Manuel Valle spent 33 years on death row in Florida before he was executed on September 28, 2011, at the age of 61. In a dissent from the United States Supreme Court’s decision not to review his case, Justice Stephen Breyer wrote, “I have little doubt about the cruelty of so long a period of incarceration under sentence of death.”
The Eighth Amendment to the United States Constitution forbids punishment that is “cruel and unusual.”
In support of the “commonsense conclusion that 33 years in prison under threat of execution is cruel,” Justice Breyer cited legal sources and studies describing as “‘horrible’ the ‘feelings’ that accompany uncertainty about whether, or when, the execution will take place;” observing the high rate of suicide and mental illness among people condemned on death row; and documenting the “barbaric conditions pervading death rows and the debilitating and lifenegating effects of these conditions.”
Justice Breyer further observed that execution after three decades of imprisonment is also unusual because 33 years is more than twice the average period of time a person spends on death row.
Being imprisoned for multiple decades under threat of execution is a phenomenon unique to the United States: “A growing number of courts outside the United States — courts that accept or assume the lawfulness of the death penalty — have held that lengthy delay in administering a lawful death penalty renders the ultimate execution inhuman, degrading, or unusually cruel.”
The Eighth Amendment analysis requires the Court to evaluate whether a punishment accomplishes penological goals such as deterrence, incapacitation, and retribution. An execution carried out after such a long period of incarceration adds little, if any, deterrent value, Justice Breyer wrote, and “after what is close to a lifetime of imprisonment” also does little to advance incapacitation. He believes the Court should evaluate “how often th[e] community’s sense of retribution would forcefully insist upon a death that comes only several decades after the crime was committed.”

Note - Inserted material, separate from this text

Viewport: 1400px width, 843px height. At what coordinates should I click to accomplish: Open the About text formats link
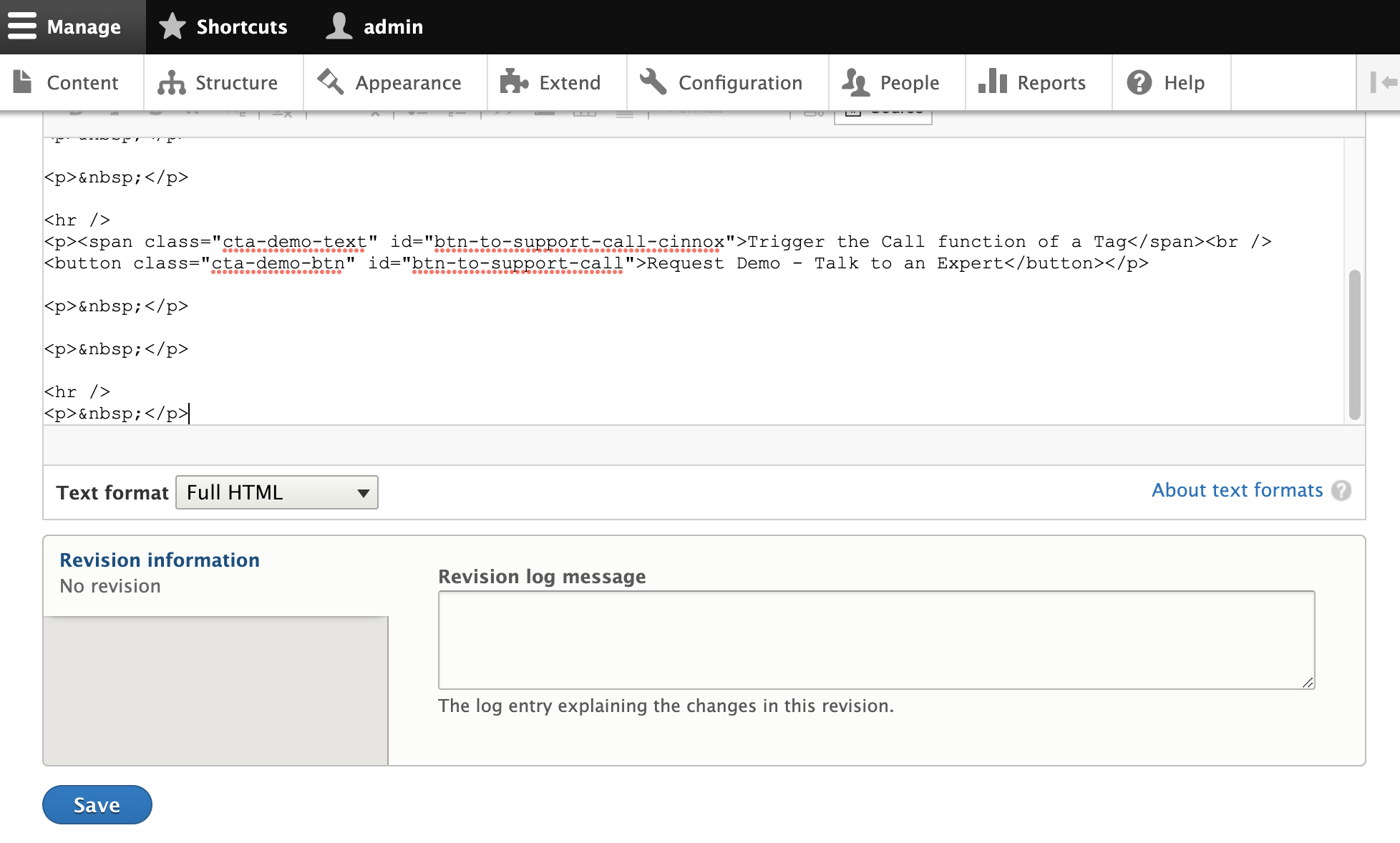[1237, 490]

Anticipating arguments that the defendant and his lawyers are to blame for the delay, Justice Breyer wrote that “one cannot realistically expect a defendant condemned to death to refrain from fighting for his life by seeking to use whatever procedures the law allows.” This case, he concluded, points to “a more basic difficulty, namely the difficulty of reconciling the imposition of the death penalty as currently administered with procedures necessary to assure that the wrong person is not executed.”